Tasks and exercises:
a – Please transcribe part of the dog show thread word for word, beginning at the words that have "That dog fwiw" and stopping after "comes to bacon.".
b – In the thread on the Golden's dog show win, who was named as the Golden's handler?
c – Using the thread on the Golden's dog show win, explain why cwag hoped not to have spoiled anyone's fun.

Passage to read:
########

# Golden wins best in Sporting Breed



## cwag (Apr 25, 2017)

A beautiful Golden just won best in Sporting breeds at The National Dog Show. I hope he wins it all. I get the criteria, but I only feel satisfied when Goldens win any all breed show, because how can it not be obvious? They are always the best!


----------



## Wendy427 (Apr 4, 2009)

cwag said:


> A beautiful Golden just won best in Sporting breeds at The National Dog Show. I hope he wins it all. I get the criteria, but I only feel satisfied when Goldens win any all breed show, because how can it not be obvious? They are always the best!


I just saw this on TV! Karen Mammano was the handler.


----------



## Megora (Jun 7, 2010)

And basically - you've seen the best for that show. 

That dog fwiw is a grand champion + has a JH title on the other end.


----------



## OscarsDad (Dec 20, 2017)

YES! I was watching as well. I love the announcer's description of goldens who,

"Live every day like they just discovered a pool filled with tennis balls and bacon."

That is a very good description of how Oscar lives his life, particularly when it comes to bacon.


----------



## cwag (Apr 25, 2017)

Uh oh, I just noticed it starts at 12 in every time zone. I hope I didn't spoil anyone's fun. Couldn't figure out how to edit the title.


----------



## CAROLINA MOM (May 12, 2009)

He's a good looking boy too.


----------



## CAROLINA MOM (May 12, 2009)

cwag said:


> Uh oh, I just noticed it starts at 12 in every time zone. I hope I didn't spoil anyone's fun. Couldn't figure out how to edit the title.


Select Edit, then Go Advanced, there you can edit the Title.


----------



## OscarsDad (Dec 20, 2017)

cwag said:


> Uh oh, I just noticed it starts at 12 in every time zone. I hope I didn't spoil anyone's fun. Couldn't figure out how to edit the title.


My son was very cranky about that. He is on central time.


----------



## Pytheis (Mar 17, 2016)

Yep, you spoiled it for me! I’m watching it at this moment. We’re on the commercial break right before they announce the winner. Oh well!


----------



## Prism Goldens (May 27, 2011)

cwag said:


> Uh oh, I just noticed it starts at 12 in every time zone. I hope I didn't spoil anyone's fun. Couldn't figure out how to edit the title.


It was actually a couple weeks ago, just now being televised... I think everyone would agree that Daniel is a lovely boy!
And Karen a great handler.


----------



## Miranda Gallegos (Aug 18, 2019)

10/10 goodest boy. 

I wish the kennel had a Facebook page I could follow! I visited the website but I want mooooooooooar.


----------



## JulesAK (Jun 6, 2010)

Love his name. He is gorgeous!!


----------

########

Excerpted records:

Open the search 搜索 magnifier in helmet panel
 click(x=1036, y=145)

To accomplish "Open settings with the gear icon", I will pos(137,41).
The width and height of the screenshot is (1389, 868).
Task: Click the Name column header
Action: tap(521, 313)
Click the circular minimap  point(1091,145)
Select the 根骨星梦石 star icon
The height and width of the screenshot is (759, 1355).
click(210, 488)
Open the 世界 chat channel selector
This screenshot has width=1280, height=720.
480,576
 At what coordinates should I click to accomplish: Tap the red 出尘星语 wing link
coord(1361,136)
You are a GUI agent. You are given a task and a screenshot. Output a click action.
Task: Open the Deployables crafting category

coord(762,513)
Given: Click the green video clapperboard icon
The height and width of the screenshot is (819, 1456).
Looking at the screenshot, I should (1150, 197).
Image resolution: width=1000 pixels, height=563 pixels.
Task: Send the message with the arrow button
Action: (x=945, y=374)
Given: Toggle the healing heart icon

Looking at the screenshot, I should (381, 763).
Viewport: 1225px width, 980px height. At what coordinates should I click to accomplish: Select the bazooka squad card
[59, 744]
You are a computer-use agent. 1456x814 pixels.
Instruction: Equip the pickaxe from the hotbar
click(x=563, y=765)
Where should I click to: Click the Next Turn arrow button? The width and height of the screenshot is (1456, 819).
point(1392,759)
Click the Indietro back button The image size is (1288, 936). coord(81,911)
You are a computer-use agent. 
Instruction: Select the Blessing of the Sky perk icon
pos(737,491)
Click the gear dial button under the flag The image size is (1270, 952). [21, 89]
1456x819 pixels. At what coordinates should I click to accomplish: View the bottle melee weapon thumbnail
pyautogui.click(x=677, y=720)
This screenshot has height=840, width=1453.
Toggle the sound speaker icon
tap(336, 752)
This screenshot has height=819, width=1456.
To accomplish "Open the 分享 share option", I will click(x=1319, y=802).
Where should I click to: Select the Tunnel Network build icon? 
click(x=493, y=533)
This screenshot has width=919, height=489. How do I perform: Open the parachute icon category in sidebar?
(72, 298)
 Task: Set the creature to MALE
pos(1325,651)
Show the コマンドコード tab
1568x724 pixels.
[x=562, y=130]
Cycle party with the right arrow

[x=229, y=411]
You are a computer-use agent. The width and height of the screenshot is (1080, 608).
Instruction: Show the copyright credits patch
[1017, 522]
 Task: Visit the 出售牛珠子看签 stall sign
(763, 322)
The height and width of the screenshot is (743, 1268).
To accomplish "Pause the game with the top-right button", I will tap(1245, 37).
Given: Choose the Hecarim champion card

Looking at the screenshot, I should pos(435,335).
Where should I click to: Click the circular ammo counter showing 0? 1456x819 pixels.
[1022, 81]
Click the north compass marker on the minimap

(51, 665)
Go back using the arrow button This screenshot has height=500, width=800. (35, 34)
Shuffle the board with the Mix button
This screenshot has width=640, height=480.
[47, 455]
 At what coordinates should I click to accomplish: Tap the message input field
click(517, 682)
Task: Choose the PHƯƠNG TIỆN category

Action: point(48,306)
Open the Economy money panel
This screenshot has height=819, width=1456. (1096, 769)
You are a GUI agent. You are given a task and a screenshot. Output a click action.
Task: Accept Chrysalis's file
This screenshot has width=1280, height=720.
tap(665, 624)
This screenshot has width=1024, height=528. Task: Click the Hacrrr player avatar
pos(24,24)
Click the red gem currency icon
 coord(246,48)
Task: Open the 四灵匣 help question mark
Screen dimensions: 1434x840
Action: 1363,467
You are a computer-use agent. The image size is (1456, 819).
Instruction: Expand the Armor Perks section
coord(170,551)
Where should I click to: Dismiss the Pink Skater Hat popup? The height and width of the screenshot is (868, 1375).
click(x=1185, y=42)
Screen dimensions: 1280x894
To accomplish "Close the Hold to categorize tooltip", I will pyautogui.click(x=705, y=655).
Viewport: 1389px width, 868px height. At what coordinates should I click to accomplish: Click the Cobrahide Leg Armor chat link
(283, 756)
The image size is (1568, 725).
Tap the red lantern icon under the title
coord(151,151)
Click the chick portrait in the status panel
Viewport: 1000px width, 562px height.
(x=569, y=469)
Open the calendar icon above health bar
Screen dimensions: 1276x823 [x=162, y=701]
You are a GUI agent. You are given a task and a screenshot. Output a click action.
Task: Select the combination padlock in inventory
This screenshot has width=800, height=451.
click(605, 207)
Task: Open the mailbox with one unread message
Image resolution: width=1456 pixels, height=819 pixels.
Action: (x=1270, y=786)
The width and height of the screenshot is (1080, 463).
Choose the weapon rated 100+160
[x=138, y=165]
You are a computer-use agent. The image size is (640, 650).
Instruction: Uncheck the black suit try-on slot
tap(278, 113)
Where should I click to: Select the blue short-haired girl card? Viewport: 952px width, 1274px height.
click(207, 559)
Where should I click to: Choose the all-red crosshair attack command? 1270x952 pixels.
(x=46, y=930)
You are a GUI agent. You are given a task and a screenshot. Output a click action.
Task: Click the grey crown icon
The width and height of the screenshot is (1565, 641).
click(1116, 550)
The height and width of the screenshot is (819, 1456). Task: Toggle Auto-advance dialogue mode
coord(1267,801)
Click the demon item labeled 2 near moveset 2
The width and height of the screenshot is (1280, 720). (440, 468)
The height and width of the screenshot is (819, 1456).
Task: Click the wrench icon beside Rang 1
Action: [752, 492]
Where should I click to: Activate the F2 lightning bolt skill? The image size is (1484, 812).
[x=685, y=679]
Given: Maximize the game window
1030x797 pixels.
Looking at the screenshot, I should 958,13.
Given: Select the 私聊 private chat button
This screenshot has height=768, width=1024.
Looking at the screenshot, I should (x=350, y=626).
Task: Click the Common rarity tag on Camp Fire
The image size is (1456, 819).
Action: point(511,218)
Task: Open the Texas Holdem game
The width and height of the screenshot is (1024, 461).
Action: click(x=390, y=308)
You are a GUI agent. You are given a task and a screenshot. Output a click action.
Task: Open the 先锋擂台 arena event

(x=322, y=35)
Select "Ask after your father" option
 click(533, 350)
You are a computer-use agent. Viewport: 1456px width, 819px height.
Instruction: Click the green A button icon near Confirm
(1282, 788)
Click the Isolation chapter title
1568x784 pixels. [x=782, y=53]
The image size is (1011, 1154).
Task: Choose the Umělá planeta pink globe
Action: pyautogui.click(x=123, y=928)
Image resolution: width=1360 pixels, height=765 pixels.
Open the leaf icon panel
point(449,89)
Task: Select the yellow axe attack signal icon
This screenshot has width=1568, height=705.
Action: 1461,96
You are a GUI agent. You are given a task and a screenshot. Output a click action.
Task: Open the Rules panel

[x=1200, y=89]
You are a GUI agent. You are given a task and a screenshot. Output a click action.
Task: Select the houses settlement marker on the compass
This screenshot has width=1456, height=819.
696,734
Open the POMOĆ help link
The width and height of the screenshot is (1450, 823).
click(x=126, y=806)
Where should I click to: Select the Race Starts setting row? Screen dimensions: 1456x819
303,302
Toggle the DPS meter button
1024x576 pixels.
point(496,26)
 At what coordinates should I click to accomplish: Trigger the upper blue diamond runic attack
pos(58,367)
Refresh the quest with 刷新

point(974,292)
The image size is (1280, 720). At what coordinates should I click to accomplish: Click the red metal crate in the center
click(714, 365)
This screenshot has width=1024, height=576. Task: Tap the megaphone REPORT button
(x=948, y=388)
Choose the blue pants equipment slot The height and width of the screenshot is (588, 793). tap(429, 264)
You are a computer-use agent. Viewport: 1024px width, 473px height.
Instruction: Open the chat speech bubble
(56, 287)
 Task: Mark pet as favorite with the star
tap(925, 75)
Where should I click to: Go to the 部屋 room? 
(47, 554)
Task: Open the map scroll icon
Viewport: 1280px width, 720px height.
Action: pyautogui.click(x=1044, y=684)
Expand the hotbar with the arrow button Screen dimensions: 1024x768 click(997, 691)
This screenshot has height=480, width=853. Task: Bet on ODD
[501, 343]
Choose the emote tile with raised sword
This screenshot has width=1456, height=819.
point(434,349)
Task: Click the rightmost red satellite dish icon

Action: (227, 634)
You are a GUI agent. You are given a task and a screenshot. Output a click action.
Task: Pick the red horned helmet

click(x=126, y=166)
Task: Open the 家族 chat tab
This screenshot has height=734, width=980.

########

Full solutions:
a –
That dog fwiw is a grand champion + has a JH title on the other end.


----------



## OscarsDad (Dec 20, 2017)

YES! I was watching as well. I love the announcer's description of goldens who,

"Live every day like they just discovered a pool filled with tennis balls and bacon."

That is a very good description of how Oscar lives his life, particularly when it comes to bacon.

b – Karen Mammano.

c – cwag noticed that the show starts at 12 in every time zone. Viewers in later time zones might not have seen the Golden's win yet when cwag posted about it.